■ ACTIVITY ■
Each entry below should be given again exactly; the pictures stay out.

■ DATA FOR THIS TASK ■
- Opening Delimiter -

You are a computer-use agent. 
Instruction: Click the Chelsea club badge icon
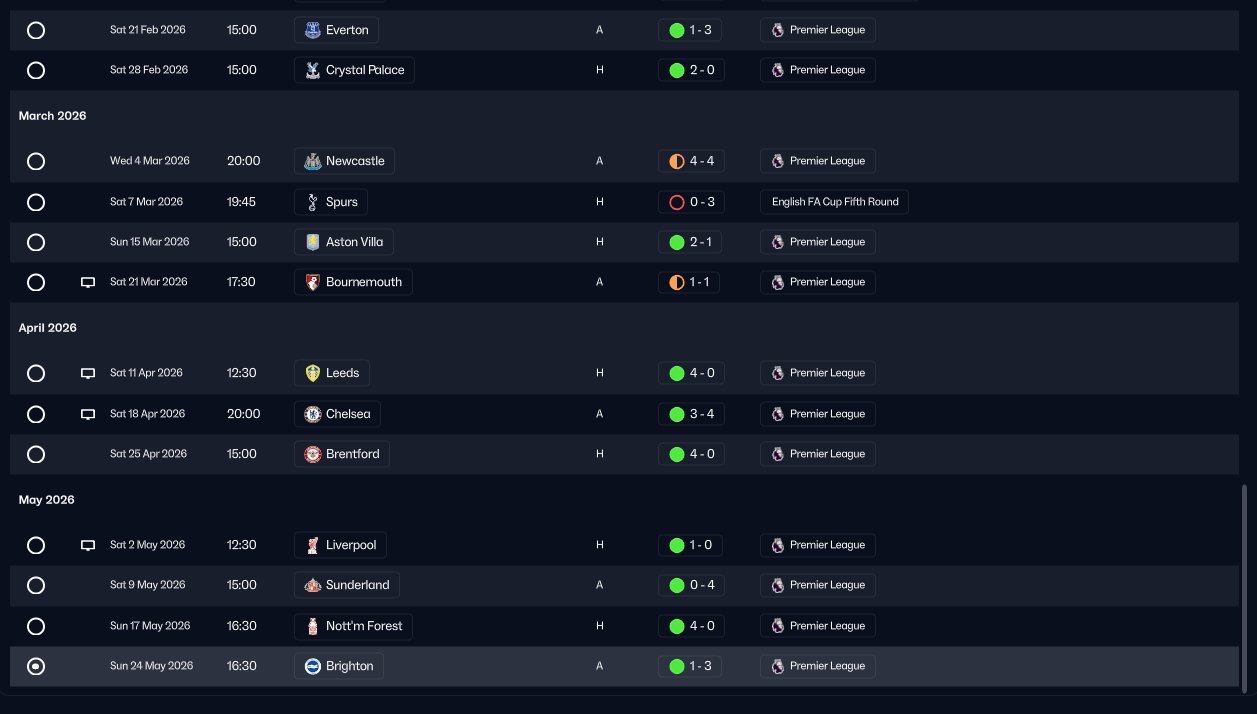pyautogui.click(x=312, y=414)
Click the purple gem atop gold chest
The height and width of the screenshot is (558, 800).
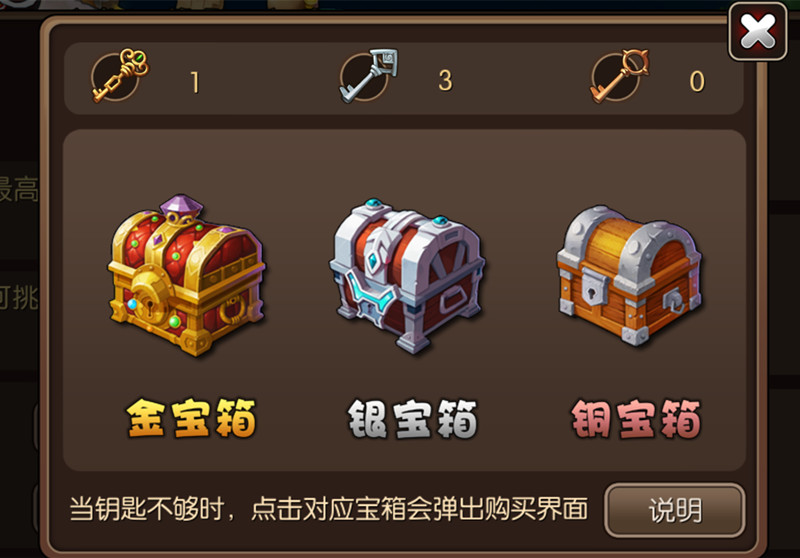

- Closing Delimiter -

■ WRITTEN REPLY ■
You are a computer-use agent. 
Instruction: Click the Chelsea club badge icon
pyautogui.click(x=312, y=414)
Click the purple gem atop gold chest
The height and width of the screenshot is (558, 800).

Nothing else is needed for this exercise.